Hugh is not exaggerating.
He recently had a hip operation and is battling cancer but he still makes a point of getting up and down those hills.
He said: “I’ve had health problems. I had a hip revision (an adjustment of a hip replacement) but, thanks to a number of things, including my keeping active, it was one of the fastest turn-overs they’ve had.
“I was up the Yorkshire Peaks within three weeks of that. The walking keeps me going.”
Hugh has links with both MacMillan Cancer Care and the Ramblers.
He said: “I’ve been involved with MacMillan on a private basis as I have cancer and I’ve been fundraising. About six years ago, I was with a team who did the three peaks challenge in 24 hours. We raised about £5,000 for MacMillan.”

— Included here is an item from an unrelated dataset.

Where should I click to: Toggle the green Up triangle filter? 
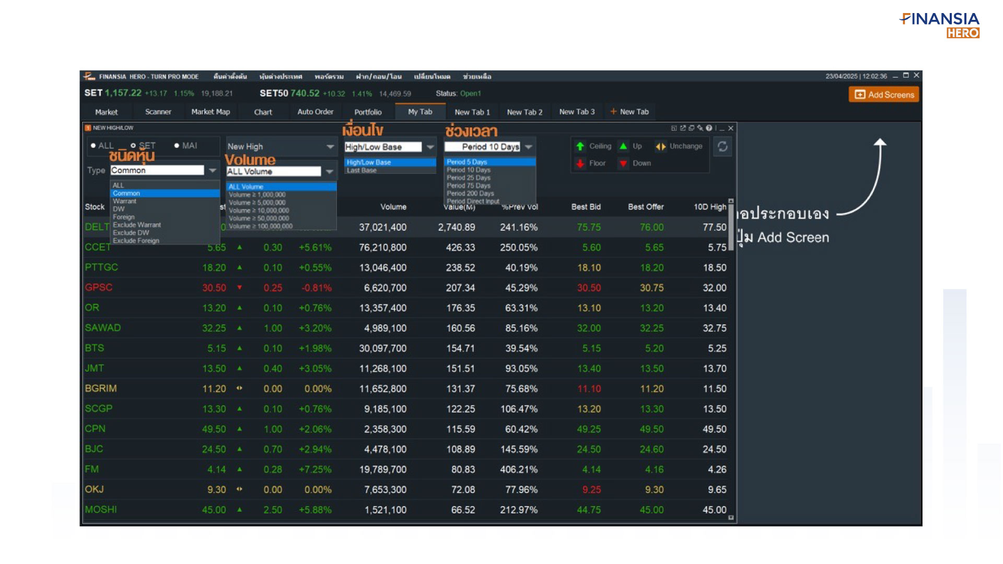click(x=623, y=146)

Walking, according to Hugh, is a self-fulfilling process. It maintains fitness, so you can walk further, which in turn means you get fitter.

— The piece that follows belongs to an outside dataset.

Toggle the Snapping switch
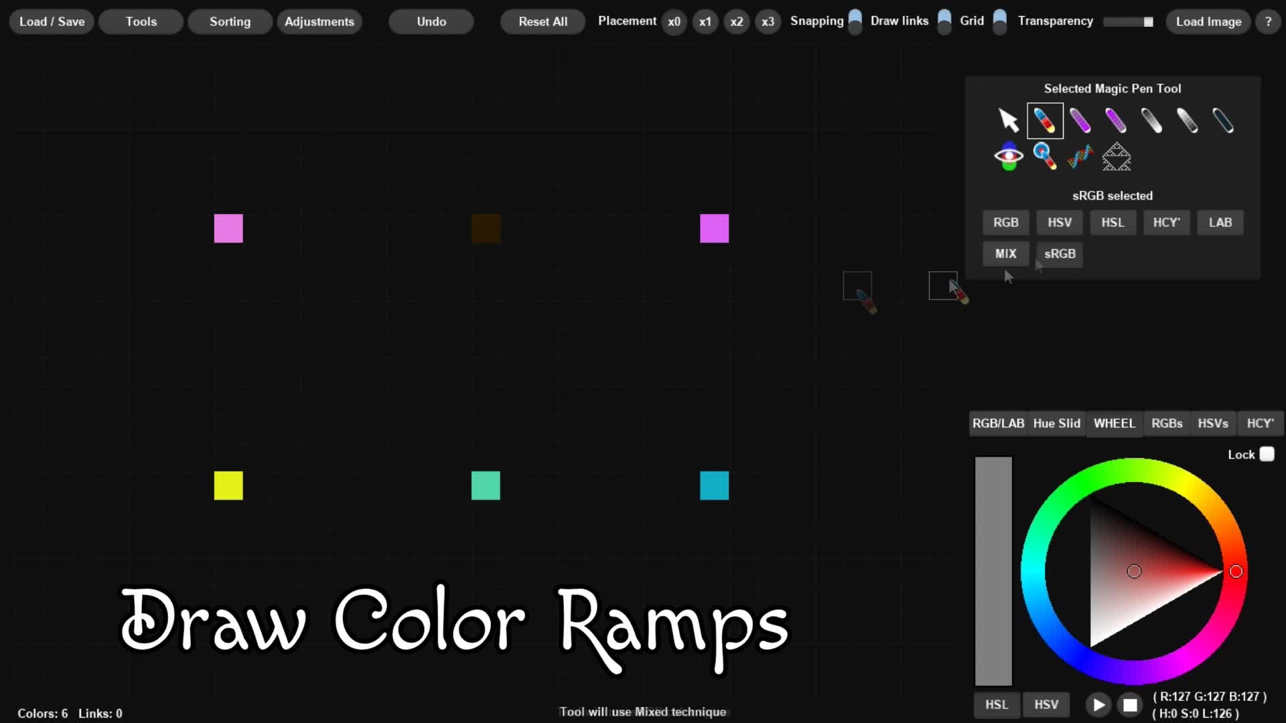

He said: “It’s also a social experience and you get to see some beautiful landscapes. It’s a lovely sport – it keeps you going.
“I’m more interested in the longer walks. The club does 12 miles to 14 miles, that sort of distance.

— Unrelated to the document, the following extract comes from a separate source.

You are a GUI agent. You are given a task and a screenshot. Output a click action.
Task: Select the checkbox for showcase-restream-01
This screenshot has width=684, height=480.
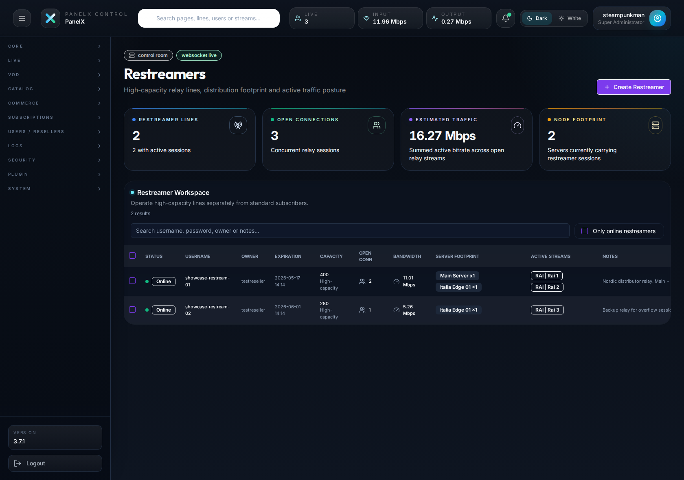click(132, 281)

“But we do shorter walks of five to six miles too, which are almost specifically for health.”
David Jones joked he’d been rambling since he could walk but he started getting seriously involved aged 36.
A 12-mile hike will be child’s play to someone who has been hillwalking for decades but five to six miles will sound daunting to anyone who finds it difficult to stretch to 30 minutes a week.
That’s where community walks come in.
David said: “I’ve been involved in community walks for some time.
“They are shorter walks for people who aren’t as used to it. People can join in gentle walks and then build themselves up.
“Then they can join the Ramblers once they want to do something longer.
“The Ramblers guide walks are every other week, which doesn’t quite fit with the 150-minutes-a-week guideline, but you find that people start taking short walks on their own to top up.”
There’s no need to book to get involved with a community walk and there are plenty to choose from.
David said: “Just turn up on Friday mornings at 9.45am at the Hawarden Institute or on the first Friday of the month at the Church of the Holy Spirit in Ewloe.
“You don’t need equipment, it costs nothing at all. You just fill a form in and off you go.”
Rhian Waller is taking it step by step: I do like walking. There’s nothing quite like reaching the top of a hill and looking back at how far you’ve travelled.
I work nine-and-a-half hour days at the Leader office, volunteer at Mind charity in Mold and have a second job teaching at a campus in Rhos-on-Sea, which means I spend hours prepping lessons, commuting and sitting in classrooms.
This doesn’t leave an awful lot of time for exercise, and I miss it.
I find the best way to stay reasonably active is to incorporate exercise into my day.
It’s a 25-minute walk to the Leader office. If I leave my car at home, I’ll pass that 150-minute mark in three days.
Leader readers shared their tips.
Kevin Griffiths-Boden of Wrexham said: “I cycle to work every day. It’s six and a half miles each way."
Geraint Lloyd, 73, of Buckley, said: “I exercised for more than five hours a week for 40 years and still got cancer.
“But to those who do little exercise, I’d still recommend it. If only to ‘enjoy’ your illness being fit instead of lethargic.”
Mark Creegan, 41, of Wrexham, who studied fitness at a London institute, said: “Things that can help are walking to one further bus stop than you usually use or get off one stop before your destination. Walking to shops instead of driving.
“These small steps will help before taking up a more physical exercise programme.”
Katy Green, 28, of Saltney, said the footsteps would mount up: “Just walking to the supermarket instead of driving, walk to the school don’t drive, walk around in your garden, tidying up, cleaning your house.
“It s not difficult to walk a little bit each day or even just most days.”